Thursday, August 23, 2012

Thanksgiving in August. Thanksgiving EVERY DAY.

So I have a confession. I may have a small addiction. To carbs. I love my bready, doughycakey foods ever so much.  I can't help it; it runs in the family! There were always cookies at grandma's, and my mom can nibble at a pie crust with the best of them.  Sometimes there's no point in even baking the cookies - there's nothing better than cookie dough right?

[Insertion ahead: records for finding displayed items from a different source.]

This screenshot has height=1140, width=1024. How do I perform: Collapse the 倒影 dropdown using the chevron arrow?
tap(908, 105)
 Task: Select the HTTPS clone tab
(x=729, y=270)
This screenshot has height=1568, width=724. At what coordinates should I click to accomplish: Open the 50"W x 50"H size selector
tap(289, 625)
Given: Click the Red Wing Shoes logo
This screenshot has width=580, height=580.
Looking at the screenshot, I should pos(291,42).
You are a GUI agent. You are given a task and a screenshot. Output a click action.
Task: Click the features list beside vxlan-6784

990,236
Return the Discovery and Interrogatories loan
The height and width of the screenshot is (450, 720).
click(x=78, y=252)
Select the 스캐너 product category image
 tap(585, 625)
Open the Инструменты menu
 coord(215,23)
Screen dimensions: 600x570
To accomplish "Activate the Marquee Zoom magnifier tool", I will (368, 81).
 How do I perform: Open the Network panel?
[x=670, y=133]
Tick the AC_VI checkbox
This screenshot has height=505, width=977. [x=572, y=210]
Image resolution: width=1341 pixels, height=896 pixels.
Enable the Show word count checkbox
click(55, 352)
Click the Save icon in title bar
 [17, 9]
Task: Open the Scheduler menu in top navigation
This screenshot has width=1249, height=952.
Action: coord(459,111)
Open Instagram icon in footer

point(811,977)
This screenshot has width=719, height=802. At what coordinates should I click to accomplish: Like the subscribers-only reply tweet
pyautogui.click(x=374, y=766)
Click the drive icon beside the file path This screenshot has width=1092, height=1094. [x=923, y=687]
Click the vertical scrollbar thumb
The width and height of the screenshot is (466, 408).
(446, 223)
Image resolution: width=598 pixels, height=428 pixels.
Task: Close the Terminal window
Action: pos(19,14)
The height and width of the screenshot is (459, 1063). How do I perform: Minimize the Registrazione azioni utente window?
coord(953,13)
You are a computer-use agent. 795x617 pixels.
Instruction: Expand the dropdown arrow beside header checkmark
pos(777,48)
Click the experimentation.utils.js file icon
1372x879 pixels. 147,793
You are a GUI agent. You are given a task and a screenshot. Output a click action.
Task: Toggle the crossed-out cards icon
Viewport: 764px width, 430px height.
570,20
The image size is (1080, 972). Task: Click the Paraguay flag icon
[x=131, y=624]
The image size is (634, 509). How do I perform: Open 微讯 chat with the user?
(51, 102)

Umm, yeah, anyways ... sorry, got distracted, I can ramble about these things for quite a while.  Where was I?  Carbs.  Right.  Along with all the desserts and breads and pastas, there's stuffing. Oh, fabulous, wonderful stuffing.  Who cares about the turkey on Thanksgiving (even before I went vegan), when I can just stuffing alllll day?  I would like to claim I never bought boxes of stuffing just to mix it up and eat as a snack, but that would be a lie.  The thing is, most of those stuffing mixes have chicken or turkey flavor in them, and aren't vegan, so I haven't done that in quite a while.  Today I discovered the answer to my love.  Yesterday I made the creamy red pepper scallion spread from a ppk post from a few months ago.  I'm not sure how well it actually works on flatbread (more on that in another post), but it has some really great flavor, and when I saw the needing-to-be-finished bag of stuffing in my cabinet, I got to thinking....  I haven't been able to successfully make great, moist, flavorful vegan stuffing - maybe this could be the key.

Success!  I'm slightly embarrassed to say that I ate this whole serving in one sitting.  But, as previously mentioned ... that's kinda what I do, and I'm just going to own it and love it.  :)  And now I get to share with you!  I hope you enjoy Thanksgiving in August as much as I do.


2 C vegan stuffing mix - some of the plain Pepperidge farm bags are pretty much just bread cubes and maybe some spices.  Check labels carefully and you will find some.
1 C water
2 T olive oil
1/2 - 2/3 C red pepper scallion spread (You will have extra - use as directed in the original recipe or have some fun, experiment!)

1. Preheat oven to 350.

2. Mix all ingredients together.  Be careful to mix as little as necessary to get fully mixed; you don't want to end up with paste, but to still have cubes to stuffing.

3. Bake uncovered in a casserole dish for approximately 30-40 minutes.  Exact timing will depend on how moist / dry you want your stuffing to be, and how deep your dish is.  You can also bake covered if you don't want the crispy top that I like.